À CIDADE E AO MUNDO

    A cena do Papa Francisco galgando as escadarias de uma praça São Pedro completamente vazia, no último 27 de março, possui mais que um emblemático significado… É sintomática, aterradora. É bela, esperançosa. O quadro compõe todos os elementos para um aprofundamento da realidade que a pandemia mundial de um vírus pode representar. Um ancião numa praça vazia, perfazendo o caminho de uma escada bela, porém imensa – como aquela de Jacó – tendo por meta um altar, uma mesa e ícones da fé cristã, mas por objetivo abençoar o mundo e seus habitantes! Poesia apenas ou sério alerta às ações humanas que negligenciam o poder de Deus nessa história toda?

    Não sei mais o que dizer. Estamos vivendo dias de provações nunca dantes provados e testemunhados pela totalidade do gênero humano. Alguns dizem que o dia apocalíptico das dores finais bate à porta. Outros que a volta gloriosa do Mestre já faz ouvir os sons das trombetas e clarins angelicais, quais batedores alvissareiros de um novo tempo. Por outro lado, a dor e o medo provocam a latente espiritualidade humana. Muitos voltam a acreditar e apelam a misericórdia do Pai de todas as coisas. A fé até então recrudescida pelos prazeres do bem viver aflora como aquela água que brotou da rocha no deserto. Ainda bem! Constata-se a velha máxima das forças contidas na realidade da dor e do amor. Quem não se aproxima pelo amor, vem pela dor. Deus-Pai, de uma forma ou de outra, sempre se faz presente na história humana.

    Todavia, o essencial não foi dito ainda. Constata-se na mídia brasileira um silêncio e uma indiferença questionadora quanto ao sermão proferido naquela praça vazia. Nenhum órgão da grande mídia se preocupou em comentar ou ao menos reproduzir o que foi dito pelo solitário ancião da cátedra de Pedro. Suas palavras de esperança ecoaram no vazio da mídia fatalista e extremamente imediatista. Para esta o que vale é a palavra da ciência, desta triste e falida ciência humana capaz de disseminar um vírus, mas incapaz de frear sua ação. Palavras, no caso, apenas soltam seus perdigotos contaminadores. Mas no caso da esperança adoecida, eis que a Palavra cura. “Como sois medrosos! Ainda não tendes fé?”

    Nesse momento de dor e angustia que assola a grande nave humana e muitos de seus tripulantes zombam da “sonolência” divina, eis que Papa Francisco renova nosso espírito com a profundidade da Palavra de Deus. A citação e os comentários sobre o texto de Marcos (4, 35-41) era tudo o que o mundo precisava ouvir nesse tempo de tempestades e trovoadas. Não se compreende a indiferença midiática sobre palavras de alento e conforto providencial. Fica aqui minha indignação.
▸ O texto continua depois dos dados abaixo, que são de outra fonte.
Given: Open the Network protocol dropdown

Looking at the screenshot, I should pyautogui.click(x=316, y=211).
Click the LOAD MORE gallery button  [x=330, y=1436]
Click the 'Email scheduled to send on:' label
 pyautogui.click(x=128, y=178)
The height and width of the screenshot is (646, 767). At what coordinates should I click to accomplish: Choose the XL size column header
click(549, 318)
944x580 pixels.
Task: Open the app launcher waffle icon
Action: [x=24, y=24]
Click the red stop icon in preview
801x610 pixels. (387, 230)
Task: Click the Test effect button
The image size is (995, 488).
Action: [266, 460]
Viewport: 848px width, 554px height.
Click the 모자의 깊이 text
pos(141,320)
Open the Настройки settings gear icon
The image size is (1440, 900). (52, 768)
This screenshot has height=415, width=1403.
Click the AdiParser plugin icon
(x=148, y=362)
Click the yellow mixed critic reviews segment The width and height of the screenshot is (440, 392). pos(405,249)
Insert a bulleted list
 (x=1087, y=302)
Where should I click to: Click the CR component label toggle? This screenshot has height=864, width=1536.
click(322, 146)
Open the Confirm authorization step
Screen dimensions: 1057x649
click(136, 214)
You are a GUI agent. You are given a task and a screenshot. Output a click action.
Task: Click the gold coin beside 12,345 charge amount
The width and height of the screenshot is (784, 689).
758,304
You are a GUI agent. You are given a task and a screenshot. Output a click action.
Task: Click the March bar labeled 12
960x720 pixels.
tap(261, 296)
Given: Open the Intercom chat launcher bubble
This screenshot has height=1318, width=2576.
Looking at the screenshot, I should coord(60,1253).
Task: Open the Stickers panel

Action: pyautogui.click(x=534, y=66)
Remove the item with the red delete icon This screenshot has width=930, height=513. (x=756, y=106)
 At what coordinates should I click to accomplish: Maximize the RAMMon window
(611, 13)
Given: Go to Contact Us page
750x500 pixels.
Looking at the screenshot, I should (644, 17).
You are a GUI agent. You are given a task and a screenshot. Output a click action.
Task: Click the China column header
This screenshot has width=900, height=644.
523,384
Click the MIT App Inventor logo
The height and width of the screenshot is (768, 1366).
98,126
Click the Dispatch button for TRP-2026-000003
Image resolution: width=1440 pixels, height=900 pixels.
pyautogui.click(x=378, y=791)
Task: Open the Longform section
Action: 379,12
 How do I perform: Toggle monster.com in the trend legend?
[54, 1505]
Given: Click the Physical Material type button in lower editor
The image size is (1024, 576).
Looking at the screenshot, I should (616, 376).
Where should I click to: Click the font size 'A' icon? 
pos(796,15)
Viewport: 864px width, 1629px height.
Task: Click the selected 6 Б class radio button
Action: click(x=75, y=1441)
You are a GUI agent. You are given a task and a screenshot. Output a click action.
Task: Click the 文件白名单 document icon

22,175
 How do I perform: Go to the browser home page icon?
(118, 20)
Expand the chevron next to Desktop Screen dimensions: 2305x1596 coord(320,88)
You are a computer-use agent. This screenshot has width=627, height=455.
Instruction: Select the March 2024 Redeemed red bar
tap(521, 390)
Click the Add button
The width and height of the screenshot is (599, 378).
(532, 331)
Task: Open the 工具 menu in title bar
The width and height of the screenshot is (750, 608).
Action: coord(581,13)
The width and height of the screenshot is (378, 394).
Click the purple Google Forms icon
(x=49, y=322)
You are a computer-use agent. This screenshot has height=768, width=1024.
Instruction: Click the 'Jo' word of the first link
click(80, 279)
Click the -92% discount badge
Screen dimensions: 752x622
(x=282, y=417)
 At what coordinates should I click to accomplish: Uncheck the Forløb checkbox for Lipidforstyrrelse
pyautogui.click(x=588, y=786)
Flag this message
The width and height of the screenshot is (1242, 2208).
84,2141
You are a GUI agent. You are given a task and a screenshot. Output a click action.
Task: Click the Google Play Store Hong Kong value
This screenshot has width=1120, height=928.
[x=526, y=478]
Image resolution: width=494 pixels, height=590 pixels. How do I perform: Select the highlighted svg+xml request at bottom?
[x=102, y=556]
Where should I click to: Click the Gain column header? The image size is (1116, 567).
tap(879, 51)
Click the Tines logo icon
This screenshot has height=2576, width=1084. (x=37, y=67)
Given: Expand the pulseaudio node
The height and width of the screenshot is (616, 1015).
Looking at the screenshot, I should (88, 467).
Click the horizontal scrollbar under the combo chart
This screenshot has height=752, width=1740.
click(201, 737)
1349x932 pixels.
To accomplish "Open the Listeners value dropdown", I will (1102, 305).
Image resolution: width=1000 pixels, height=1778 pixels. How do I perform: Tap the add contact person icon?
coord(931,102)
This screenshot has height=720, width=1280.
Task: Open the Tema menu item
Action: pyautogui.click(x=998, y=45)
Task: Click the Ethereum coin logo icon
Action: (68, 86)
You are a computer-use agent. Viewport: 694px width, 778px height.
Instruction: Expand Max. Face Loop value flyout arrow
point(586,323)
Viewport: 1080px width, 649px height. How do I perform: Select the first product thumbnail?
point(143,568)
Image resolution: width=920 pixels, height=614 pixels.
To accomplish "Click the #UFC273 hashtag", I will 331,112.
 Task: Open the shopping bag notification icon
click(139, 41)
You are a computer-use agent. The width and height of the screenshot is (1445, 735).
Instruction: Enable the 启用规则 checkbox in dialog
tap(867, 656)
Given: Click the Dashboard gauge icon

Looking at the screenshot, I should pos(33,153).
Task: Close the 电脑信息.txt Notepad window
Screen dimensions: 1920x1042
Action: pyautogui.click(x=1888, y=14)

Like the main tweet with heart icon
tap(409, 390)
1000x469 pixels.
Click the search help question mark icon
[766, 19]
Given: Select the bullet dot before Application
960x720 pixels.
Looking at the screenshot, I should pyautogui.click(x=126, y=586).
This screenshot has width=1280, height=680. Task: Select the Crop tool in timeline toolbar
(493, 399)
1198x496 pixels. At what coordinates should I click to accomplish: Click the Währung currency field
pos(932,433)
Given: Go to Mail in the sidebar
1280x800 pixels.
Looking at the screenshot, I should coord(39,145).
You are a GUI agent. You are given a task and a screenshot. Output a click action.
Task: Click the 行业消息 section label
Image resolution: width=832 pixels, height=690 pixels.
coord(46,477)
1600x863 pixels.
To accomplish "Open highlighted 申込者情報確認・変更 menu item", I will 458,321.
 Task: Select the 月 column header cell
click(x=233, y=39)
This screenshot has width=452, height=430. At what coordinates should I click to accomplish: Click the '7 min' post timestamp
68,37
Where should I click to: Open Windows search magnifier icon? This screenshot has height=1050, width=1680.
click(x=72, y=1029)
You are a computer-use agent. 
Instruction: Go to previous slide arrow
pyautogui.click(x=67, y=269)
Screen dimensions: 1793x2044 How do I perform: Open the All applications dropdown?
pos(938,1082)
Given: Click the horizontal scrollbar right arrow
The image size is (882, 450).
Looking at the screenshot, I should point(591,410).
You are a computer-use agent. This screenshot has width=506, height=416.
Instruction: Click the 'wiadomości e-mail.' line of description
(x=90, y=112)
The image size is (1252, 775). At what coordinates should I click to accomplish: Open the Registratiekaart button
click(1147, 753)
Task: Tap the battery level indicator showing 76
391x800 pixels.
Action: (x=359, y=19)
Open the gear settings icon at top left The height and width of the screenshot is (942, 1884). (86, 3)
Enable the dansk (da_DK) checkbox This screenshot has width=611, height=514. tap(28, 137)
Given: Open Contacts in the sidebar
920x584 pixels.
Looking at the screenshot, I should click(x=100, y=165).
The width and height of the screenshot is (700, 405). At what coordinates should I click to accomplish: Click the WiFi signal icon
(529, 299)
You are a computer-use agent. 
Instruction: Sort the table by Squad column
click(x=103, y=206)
    Mas também, ecos dessas palavras. Quais as razões de nosso pânico? Simples falta de fé. “O início da fé é reconhecer-se necessitado de salvação. Não somos autossuficientes, sozinhos afundamos, precisamos do Senhor como os antigos navegadores das estrelas. Convidemos Jesus a subir para o barco da nossa vida”, lembrou o papa com seu discurso alentador. Igualmente recordou nossa necessidade de abraçar as cruzes cotidianas, não fugir da sua realidade. “Abraçar a sua cruz significa encontrar a coragem de abraçar todas as contrariedades da hora atual, abandonando por um momento a nossa ânsia de onipotência e possessão, para dar espaço à criatividade que só o Espírito é capaz de suscitar. Significa encontrar a coragem de abrir espaços onde todos possam sentir-se chamados e permitir novas formas de hospitalidade, de fraternidade, de solidariedade”.

    Eis que, de repente, o mundo se descobre fraterno e solidário. Aprende a amar, apesar das suas dores. “Mas Tu, Senhor, não nos deixe à mercê da tempestade”, foi o brado de Roma para o Mundo.